Time to break out the sunscreen
We had been switchbacking back and forth on the north face of Kerby and eventually the trail surmounted a ridge and put us on the sunnier south slope. The vegetation changed, there were more ponderosa pines and cedars and a whole lot more sunshine. And blessedly, the trail switched from steep to merely uphill.

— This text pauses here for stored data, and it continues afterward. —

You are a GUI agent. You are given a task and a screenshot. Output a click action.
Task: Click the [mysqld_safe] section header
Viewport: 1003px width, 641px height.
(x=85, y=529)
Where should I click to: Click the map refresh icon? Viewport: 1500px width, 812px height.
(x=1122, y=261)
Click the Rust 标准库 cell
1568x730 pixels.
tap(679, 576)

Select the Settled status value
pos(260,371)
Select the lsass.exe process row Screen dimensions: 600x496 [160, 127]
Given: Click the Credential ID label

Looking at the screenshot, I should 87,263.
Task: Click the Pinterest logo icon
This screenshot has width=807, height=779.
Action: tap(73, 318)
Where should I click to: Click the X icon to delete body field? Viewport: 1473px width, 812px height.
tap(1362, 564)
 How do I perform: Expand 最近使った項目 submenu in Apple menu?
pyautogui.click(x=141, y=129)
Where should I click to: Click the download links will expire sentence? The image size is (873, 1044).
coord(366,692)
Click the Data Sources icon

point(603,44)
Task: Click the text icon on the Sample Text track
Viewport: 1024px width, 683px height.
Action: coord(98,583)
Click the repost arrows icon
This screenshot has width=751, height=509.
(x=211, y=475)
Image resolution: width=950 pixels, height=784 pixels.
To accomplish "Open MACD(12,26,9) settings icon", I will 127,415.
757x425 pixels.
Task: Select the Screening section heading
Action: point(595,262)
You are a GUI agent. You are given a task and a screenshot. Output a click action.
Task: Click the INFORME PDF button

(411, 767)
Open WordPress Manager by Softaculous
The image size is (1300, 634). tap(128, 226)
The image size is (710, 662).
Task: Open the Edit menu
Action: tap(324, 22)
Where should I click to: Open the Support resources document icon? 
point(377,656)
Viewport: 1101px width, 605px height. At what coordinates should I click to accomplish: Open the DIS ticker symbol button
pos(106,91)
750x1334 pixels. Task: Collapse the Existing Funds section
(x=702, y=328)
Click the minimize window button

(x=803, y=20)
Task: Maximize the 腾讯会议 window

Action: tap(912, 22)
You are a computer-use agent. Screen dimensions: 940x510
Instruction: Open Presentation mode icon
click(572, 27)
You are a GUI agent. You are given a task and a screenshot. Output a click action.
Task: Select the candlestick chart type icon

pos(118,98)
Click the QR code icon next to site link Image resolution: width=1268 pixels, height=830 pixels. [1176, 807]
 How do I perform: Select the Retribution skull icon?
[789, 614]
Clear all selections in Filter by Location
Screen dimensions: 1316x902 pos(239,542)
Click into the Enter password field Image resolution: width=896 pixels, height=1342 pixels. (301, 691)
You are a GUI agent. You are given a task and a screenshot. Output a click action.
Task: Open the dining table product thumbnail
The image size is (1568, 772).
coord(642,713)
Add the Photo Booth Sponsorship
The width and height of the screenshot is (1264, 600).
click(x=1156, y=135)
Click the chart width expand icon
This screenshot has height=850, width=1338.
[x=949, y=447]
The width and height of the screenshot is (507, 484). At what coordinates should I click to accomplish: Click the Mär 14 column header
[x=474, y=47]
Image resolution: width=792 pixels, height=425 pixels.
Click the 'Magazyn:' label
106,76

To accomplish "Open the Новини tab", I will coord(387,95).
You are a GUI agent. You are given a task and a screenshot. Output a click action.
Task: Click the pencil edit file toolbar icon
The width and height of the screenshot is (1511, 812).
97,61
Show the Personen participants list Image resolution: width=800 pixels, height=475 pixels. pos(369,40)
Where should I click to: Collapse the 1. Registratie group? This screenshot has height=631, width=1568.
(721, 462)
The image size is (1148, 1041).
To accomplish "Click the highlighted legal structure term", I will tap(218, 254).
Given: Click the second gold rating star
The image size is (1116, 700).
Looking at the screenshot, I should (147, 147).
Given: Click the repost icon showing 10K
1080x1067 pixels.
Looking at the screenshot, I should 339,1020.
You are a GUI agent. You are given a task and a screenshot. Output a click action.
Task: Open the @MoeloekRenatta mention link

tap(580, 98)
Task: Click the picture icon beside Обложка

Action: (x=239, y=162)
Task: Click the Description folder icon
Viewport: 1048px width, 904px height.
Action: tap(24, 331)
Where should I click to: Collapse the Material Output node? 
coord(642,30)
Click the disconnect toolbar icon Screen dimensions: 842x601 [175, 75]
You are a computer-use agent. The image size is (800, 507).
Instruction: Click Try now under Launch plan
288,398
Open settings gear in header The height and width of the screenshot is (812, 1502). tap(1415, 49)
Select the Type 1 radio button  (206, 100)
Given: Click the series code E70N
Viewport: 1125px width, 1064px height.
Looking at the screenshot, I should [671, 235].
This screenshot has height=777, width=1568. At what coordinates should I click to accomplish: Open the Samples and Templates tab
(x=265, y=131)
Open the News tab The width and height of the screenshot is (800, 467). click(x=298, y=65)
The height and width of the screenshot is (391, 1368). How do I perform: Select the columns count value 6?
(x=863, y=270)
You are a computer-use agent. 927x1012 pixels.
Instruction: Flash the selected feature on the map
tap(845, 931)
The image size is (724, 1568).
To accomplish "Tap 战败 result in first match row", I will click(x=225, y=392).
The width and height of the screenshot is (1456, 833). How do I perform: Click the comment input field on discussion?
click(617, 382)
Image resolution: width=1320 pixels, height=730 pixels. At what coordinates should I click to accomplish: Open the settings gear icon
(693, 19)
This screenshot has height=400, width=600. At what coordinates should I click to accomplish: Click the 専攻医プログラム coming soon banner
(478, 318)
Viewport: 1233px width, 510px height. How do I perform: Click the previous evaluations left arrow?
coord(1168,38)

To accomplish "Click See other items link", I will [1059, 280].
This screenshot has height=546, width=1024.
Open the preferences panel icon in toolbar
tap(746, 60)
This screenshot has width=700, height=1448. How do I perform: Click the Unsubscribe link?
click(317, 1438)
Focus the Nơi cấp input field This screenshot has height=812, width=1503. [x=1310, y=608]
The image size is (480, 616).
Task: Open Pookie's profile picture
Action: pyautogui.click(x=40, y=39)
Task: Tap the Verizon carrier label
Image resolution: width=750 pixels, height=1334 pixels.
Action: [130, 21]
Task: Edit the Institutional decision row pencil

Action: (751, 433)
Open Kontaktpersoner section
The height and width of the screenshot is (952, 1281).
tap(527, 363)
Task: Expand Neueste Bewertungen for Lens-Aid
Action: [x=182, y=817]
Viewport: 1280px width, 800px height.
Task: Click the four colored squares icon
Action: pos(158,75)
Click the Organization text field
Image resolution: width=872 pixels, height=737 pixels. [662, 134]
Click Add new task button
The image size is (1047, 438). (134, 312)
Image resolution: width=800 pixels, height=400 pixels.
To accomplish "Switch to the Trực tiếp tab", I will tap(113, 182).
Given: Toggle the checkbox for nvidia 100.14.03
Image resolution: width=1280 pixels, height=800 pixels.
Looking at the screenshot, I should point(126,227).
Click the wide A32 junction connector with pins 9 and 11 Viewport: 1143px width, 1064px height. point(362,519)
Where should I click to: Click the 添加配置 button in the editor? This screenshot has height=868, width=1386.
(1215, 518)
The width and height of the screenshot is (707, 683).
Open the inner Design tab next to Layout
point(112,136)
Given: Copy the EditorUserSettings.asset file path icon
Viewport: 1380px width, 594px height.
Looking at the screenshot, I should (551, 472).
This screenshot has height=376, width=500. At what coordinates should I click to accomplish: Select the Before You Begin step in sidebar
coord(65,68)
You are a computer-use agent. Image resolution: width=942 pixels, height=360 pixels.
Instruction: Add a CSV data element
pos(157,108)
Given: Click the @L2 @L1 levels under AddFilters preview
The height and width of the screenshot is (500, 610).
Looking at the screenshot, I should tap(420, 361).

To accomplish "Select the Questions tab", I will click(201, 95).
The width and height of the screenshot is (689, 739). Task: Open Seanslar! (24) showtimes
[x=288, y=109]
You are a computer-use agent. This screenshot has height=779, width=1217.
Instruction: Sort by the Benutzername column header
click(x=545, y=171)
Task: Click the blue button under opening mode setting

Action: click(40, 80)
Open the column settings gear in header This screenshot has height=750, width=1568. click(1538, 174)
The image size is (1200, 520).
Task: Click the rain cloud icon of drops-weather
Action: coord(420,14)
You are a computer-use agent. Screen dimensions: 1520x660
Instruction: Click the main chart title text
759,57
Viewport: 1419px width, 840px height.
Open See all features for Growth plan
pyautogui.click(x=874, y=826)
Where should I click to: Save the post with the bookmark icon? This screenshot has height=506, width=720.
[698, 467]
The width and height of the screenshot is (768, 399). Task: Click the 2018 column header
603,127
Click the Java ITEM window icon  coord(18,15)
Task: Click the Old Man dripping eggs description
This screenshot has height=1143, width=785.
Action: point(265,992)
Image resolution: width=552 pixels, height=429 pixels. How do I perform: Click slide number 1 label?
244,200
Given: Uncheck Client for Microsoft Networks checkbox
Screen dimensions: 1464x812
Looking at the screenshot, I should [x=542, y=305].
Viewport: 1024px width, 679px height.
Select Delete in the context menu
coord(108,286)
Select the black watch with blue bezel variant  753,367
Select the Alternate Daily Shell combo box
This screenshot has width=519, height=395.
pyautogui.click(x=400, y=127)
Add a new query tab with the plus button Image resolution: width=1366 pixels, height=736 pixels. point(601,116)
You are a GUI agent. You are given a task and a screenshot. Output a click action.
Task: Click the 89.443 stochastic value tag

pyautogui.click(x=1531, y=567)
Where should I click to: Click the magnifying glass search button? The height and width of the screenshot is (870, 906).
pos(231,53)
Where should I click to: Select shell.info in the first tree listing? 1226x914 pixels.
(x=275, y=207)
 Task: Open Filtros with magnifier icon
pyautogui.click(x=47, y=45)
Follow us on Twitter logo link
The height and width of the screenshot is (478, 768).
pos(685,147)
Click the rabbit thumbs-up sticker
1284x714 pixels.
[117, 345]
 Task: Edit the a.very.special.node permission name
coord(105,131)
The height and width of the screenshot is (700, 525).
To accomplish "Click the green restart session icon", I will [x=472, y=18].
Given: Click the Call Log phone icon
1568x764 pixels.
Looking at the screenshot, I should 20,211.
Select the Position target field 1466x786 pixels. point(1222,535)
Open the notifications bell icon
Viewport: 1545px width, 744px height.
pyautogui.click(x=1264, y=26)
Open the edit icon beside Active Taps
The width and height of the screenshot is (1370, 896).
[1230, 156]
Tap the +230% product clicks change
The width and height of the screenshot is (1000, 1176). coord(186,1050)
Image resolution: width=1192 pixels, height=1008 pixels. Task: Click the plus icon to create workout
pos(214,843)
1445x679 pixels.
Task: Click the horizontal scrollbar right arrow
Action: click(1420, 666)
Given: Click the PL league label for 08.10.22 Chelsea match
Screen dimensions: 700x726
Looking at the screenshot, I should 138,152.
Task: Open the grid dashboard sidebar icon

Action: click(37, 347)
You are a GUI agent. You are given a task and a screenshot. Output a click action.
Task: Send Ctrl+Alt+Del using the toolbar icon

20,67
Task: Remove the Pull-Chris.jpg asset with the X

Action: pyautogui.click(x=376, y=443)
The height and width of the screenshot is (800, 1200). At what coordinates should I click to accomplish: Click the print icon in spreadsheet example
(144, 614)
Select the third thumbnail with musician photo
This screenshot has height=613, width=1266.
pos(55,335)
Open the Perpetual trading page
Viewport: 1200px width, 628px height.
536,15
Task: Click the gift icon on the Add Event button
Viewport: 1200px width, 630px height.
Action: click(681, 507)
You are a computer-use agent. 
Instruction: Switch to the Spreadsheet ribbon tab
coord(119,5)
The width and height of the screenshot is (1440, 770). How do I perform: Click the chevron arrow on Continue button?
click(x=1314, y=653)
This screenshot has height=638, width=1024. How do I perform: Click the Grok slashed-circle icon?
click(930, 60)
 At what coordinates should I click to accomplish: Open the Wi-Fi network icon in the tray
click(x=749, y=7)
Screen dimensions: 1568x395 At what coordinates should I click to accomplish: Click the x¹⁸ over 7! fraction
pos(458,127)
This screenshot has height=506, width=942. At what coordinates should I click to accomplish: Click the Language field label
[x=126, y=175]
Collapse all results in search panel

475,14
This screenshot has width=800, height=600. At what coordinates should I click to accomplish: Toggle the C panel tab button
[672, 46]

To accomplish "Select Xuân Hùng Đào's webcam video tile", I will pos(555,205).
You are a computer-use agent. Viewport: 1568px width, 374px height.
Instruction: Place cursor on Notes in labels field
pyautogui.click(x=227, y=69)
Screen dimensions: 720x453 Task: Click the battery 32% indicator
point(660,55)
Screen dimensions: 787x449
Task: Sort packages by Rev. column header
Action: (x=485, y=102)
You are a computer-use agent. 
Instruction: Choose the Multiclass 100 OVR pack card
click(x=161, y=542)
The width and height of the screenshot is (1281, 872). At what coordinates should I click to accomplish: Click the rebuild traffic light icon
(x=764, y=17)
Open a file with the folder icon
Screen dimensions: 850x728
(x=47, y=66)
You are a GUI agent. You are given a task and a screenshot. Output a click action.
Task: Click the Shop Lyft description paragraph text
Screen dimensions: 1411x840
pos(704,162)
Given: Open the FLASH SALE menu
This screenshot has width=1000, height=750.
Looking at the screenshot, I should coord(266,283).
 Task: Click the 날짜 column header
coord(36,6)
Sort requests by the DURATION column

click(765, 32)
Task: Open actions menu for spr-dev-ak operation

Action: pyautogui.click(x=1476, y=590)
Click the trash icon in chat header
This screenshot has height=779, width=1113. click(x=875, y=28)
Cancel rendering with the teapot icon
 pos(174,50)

Brewer's weeping spruce, taken by a weeping hiker
Brewer's weeping spruce made an appearance also, the branches drooping sadly like our heads. The trees then thinned out together and the trail began switchbacking through an open slope of low-growing manzanita, just the right height for scratching hiker's shins. I made the comment to Ray that this must be the final push but a couple of miles later we were still hiking upwards. Just like child labor, it was a long and painful push.

One of many false summits

Summit cairn












Rocky towers loomed above the trail, contrasting nicely with the blue sky and we were ever hopeful that one of these towers would be the actual summit. But Kerby was a cruel and capricious taskmaster and was merely throwing false summits at us. It was almost anticlimactic when I strolled onto a flat spot with a summit cairn on it.
Magnificent view from the top

Climber's ritual of adding to the summit cairn





A magnificent panorama awaited us at the top and we soaked in the views while waiting for the feeling to return to our quavering legs dangling over the edge as we lunched. We could see the towns of Selma, O'Brien, Murphy, and Cave Junction as they sprawled in the valley dotted with farms. The rugged Kalmiopsis Wilderness dominated the northern view and we could see the snow cone of Mt. McLaughlin, and the gray mounds of Grayback Mountain and Mount Elijah. To the southwest were the snowy peaks of Preston Peak, El Capitan, The Lieutenants, and Bear Mountain, all located in California's Siskiyou Wilderness.

Going down is also "fun"
All good things must end, and we headed downhill towards the trailhead.  Going down was harder than going up with all the leg braking, but it was quicker: it took three hours to reach the summit but only an hour and a half to get down. Ray summed it up best when he said "That was the hardest 7 miles I have ever hiked!" Short, succinct, and entirely accurate.